Why Hate Java

WhyHateJava?

PublicStaticVoidMain. Not a big issue, as has been resolved on the page, but still annoying.

Lack of OperatorOverloading. As was said so eloquently by DanielYokomiso: The operators could be confused with the mathematical ones and... Hey, wait a minute, I'm doing math here. Thankfully I wasn't using some language whose designers know better than me which numeric types I'll ever need.

Execution in the Kingdom of Nouns, or, when classes and OOP design patterns go to far.

sin(x)? No!

Let's write Math.sin(x), wrap that functionality in a class.

Or x.sin(), howsabout. Let's embed that functionality in the class.

Going overboard with x.sin()-like stuff:
    x.getSinHelper().execute()
Going overboard with Math.sin(x)-like stuff:
    Math m = Math.getInstance() //Singleton pattern
    m.sin(x)
Now, maybe I'm exaggerating. But I think that Java is actually a class-oriented language, pretending to be OOP.

It isn't pretending to be OOP, it is that flavour of OOP that has static class definitions, along with C++, C#, etc. Some of your examples above are illustrations of the fact that Java overloads the 'class' construct to represent both classes and modules.

Which I think promotes the idea of taking the concept too far. Singletons, over-objectification...Help!

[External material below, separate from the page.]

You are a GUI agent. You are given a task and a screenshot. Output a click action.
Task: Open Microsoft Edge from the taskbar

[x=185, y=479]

...At least C++ doesn't force you to use static methods. Anyway, you can use C++ static members to do arcane template hacks and come out with what are essentially duck-typed instances of HaskellLanguage type-classes. Try doing that with generics and inner classes, hey?

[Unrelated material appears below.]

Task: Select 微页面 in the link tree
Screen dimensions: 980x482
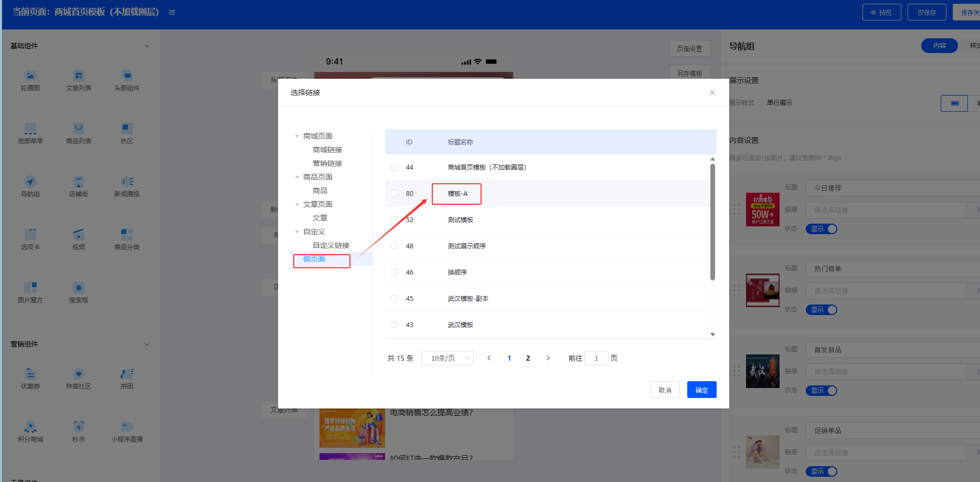Action: 314,259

I don't dislike OO. I like subclassing and subtyping. I even think that static methods have a purpose (essentially, being very slightly cleaner than friend functions).

(And in retrospect, the Math.getInstance().sin(x) is actually more OO than Math.sin(x), since in Java, classes aren't objects. Or rather, classes are objects, but Math isn't actually a reference to the Math object, it's the name of the Math class, the object is at Math.class and Math itself isn't even first class...)

Basically, the problem is that I find Java to be ideologically indecisive. "Everything is an object! Well, except for classes, unless you use reflection. Oh, and primitives, which are magical. How magical? Well, only primitives get to use operators, you don't get to overload them. What? No, String doesn't count, String is special..." and so and so on. That and the bloat. Seriously. I mean, take initialization constructors:
      // C++ constructor
      class Point {
        const int x;
        const int y;
      public:
        Point(int _x, int _y) : x(_x), y(_y) {}
        int getx() {
          return x;
        }
        int gety() {
          return y;
        }
      }

// Java constructor class Point { int x; int y; public Point(int _x, int _y) { x = _x; y = _y; } public int getx() { // Gotta declare everything public individually? WTF? return x; } public int gety() { return y; } }

And even C++ has better anonymous functions than Java now:
      final String you = your.name()
      event.register(
        new Runnable() {
          public void run() {
            System.out.println(you+", run awayyy!")
          }
        });

vs
      std::string you = your.name()
      event.register([=] { cout << you << ", run awayyy!" << endl; }

I mean, I mean, seriously. C++. Cleaner syntax.